Air Source Heat Pumps Achieve All-Weather Capability (2)

While the new technology can be incorporated into both geothermal heat pumps and air source heat pumps, it promises to confer greater benefits upon the latter, which has long been viewed as the lesser of the pair due to its climate limitations.

Both geothermal heat pumps and air source heat pumps operate according to the same basic principle – they employ a refrigeration cycle to introduce external heat to an indoor environment during cold weather conditions while conversely expelling heat from buildings to cool them during hot weather.

Where they differ is in the site of their exchange mechanisms. Geothermal heat pumps transfer heat to or from the ground via large tubes which are buried beneath the earth, while air source heat pumps exchange heat with the outside atmosphere via mechanisms akin to those employed by home air conditioners.

Geothermal pumps have long been considered superior to air source pumps on account of their ability to operate in just about any climate conditions by taking advantage of constant ground temperatures. Air source pumps, on the other hand, have traditionally been far less capable of functioning effectively in colder climates as their heating performance dwindles swiftly below temperatures of only five degrees Celsius.
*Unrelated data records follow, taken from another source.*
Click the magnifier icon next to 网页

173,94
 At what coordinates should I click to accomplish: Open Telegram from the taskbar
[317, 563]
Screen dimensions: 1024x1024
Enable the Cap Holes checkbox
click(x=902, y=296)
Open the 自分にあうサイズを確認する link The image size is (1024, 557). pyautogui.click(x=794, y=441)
Variable speed technology promises to remedy this shortcoming and radically expand the range of temperatures at which air source pumps are capable of functioning efficiently. The introduction of variable speed technology means air source pumps can now operate at temperatures as low as minus-17 degrees Celsius, making them a viable alternative for all but the most extreme weather conditions.

While air source pumps are still less efficient than geothermal pumps at the upper end of the scale, they possess the key advantage of easier and cheaper installation as they do not require the burial of large-scale tubes beneath the ground.
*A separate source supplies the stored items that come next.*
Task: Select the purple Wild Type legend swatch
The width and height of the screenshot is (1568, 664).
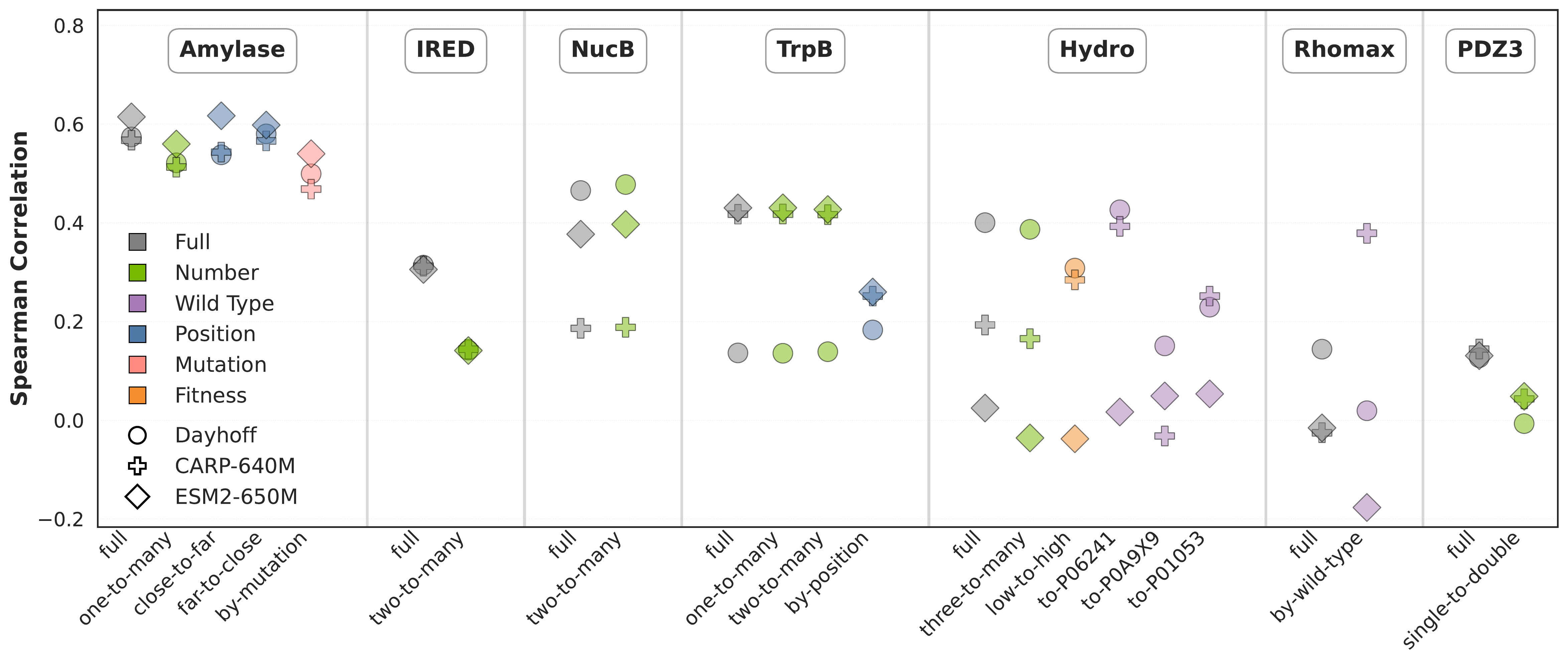Action: coord(138,303)
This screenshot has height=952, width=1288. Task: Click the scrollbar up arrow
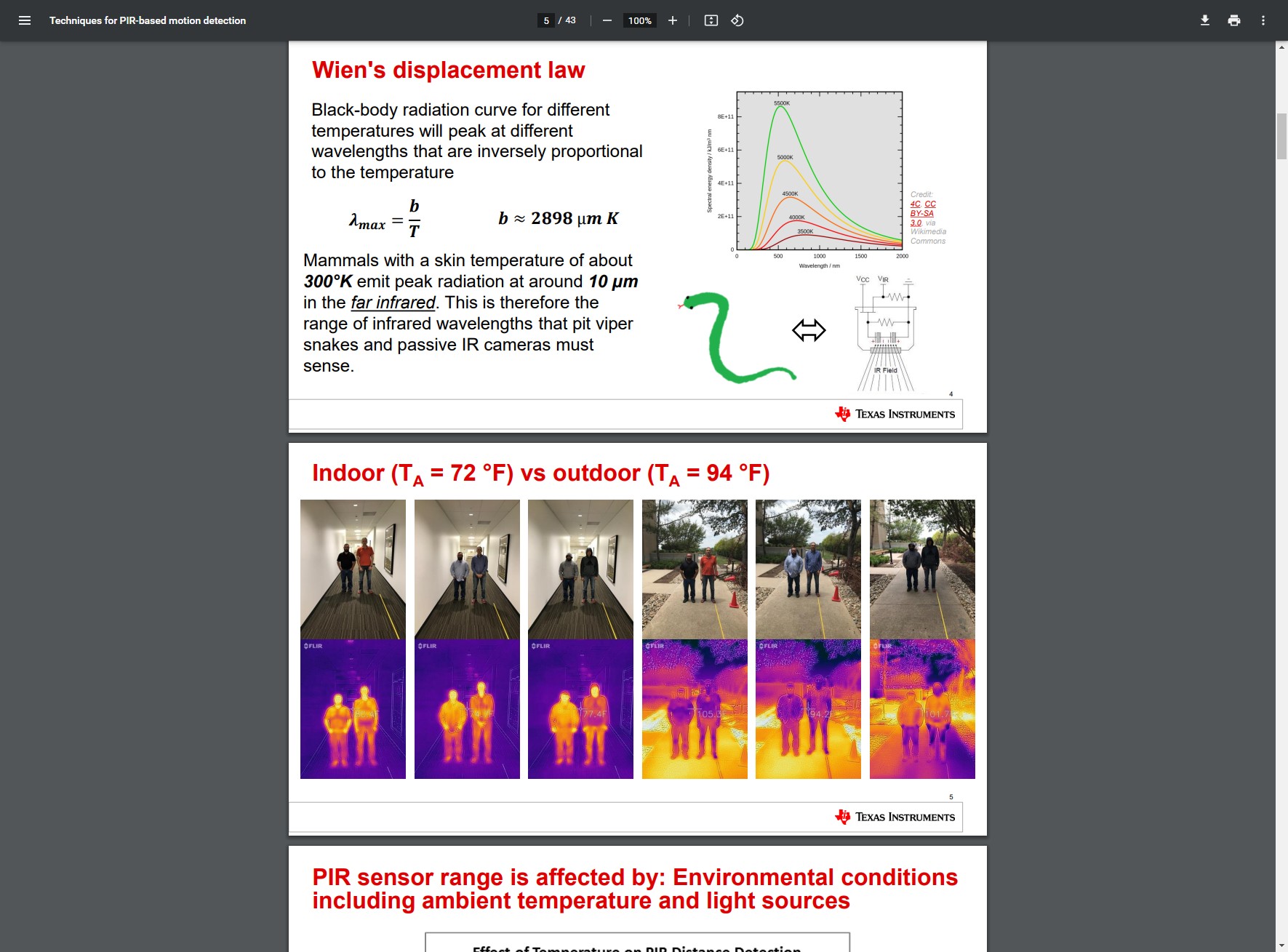1281,47
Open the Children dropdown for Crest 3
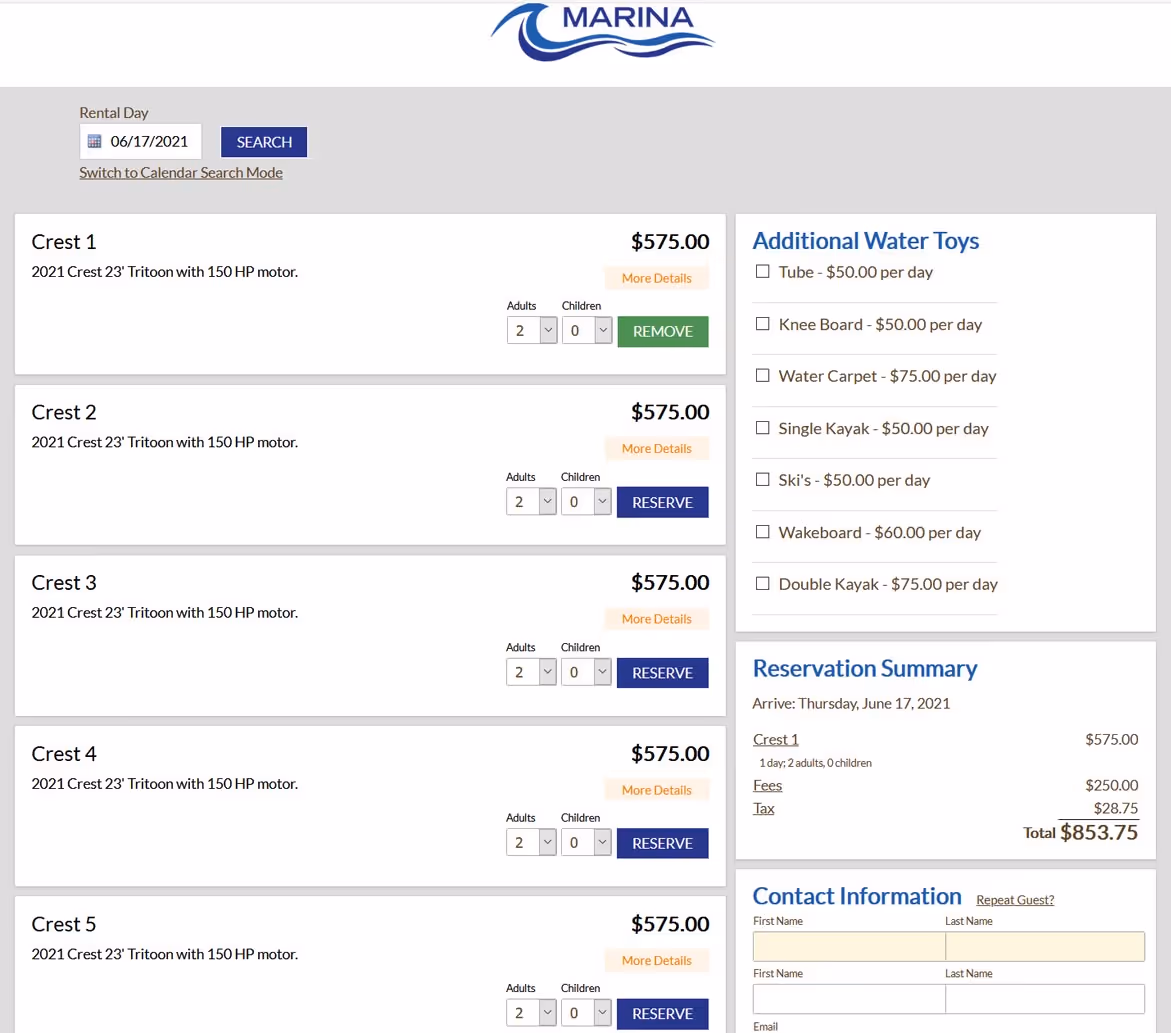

A shift toward air source heat pumps may have already begun in North America, where Marc Rosenbaum, the director of engineering for South Mountain Company on Martha’s Vineyard in Massachusetts, reports that almost all the buildings he has worked on recently have opted for the devices.

According to Tom Konrad of Forbes Magazine, while geothermal heat pumps are set to remain the more efficient alternative, air source heat pumps could become preferable in areas with mild climates, or the market sector covering retrofits and well-insulated small buildings.